__Directions__
- A) Reproduce the stretch of the Da-Silva biography from "Early life and" through "of higher learning." word for word.
- B) According to the Da-Silva biography, which school did she attend for her secondary education?

-- START OF Selected extract --

Elizabeth Omowunmi Tekovi Da-Silva  (born 10 June 1978) is a Nigerian actress and movie producer of Togolese descent featuring predominantly in the Nigerian Yoruba movie industry. In 2016, Da-Silva was nominated for City People Movie Award for Best Supporting Actress of the Year (Yoruba) at City People Entertainment Awards and in 2018, won the award for Best Actress in a Supporting Role at Best of Nollywood Awards.

Early life and education
Da-Silva was born to Togolese parents residing in Nigeria. She was precisely born in a geographical area known as Obalende in Lagos State where her parents resided and where she spent her childhood. By the virtue of her birth, she enjoys privileges  of a Nigerian citizen. In an interview with a Nigerian print media The Punch she described, Lagos as her home and stated in the interview that she was from a polygamous home. Da-Silva attended Ireti Grammar School for secondary school education and in bid to obtain a college degree proceeded to Lagos State University and eventually graduated with a B.Sc. degree from the institution of higher learning.

-- END OF Selected extract --
-- START OF Rows --

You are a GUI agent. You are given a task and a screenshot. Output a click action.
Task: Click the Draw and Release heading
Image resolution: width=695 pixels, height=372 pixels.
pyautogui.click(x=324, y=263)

-- END OF Rows --
-- START OF Rows --

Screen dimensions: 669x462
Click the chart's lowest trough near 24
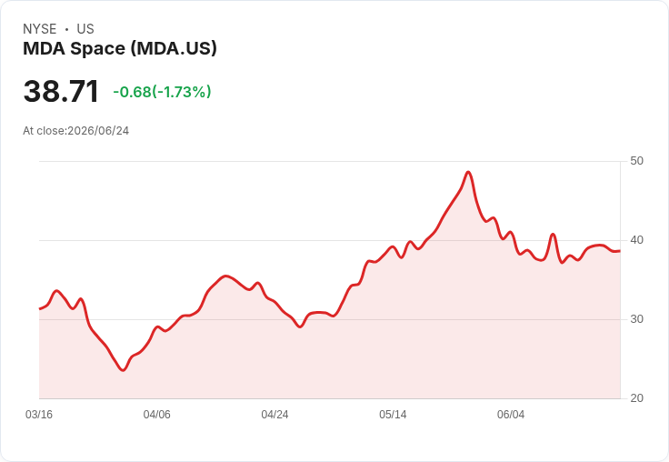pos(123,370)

-- END OF Rows --

__List of solutions__
- A)
Early life and education
Da-Silva was born to Togolese parents residing in Nigeria. She was precisely born in a geographical area known as Obalende in Lagos State where her parents resided and where she spent her childhood. By the virtue of her birth, she enjoys privileges  of a Nigerian citizen. In an interview with a Nigerian print media The Punch she described, Lagos as her home and stated in the interview that she was from a polygamous home. Da-Silva attended Ireti Grammar School for secondary school education and in bid to obtain a college degree proceeded to Lagos State University and eventually graduated with a B.Sc. degree from the institution of higher learning.

- B) Ireti Grammar School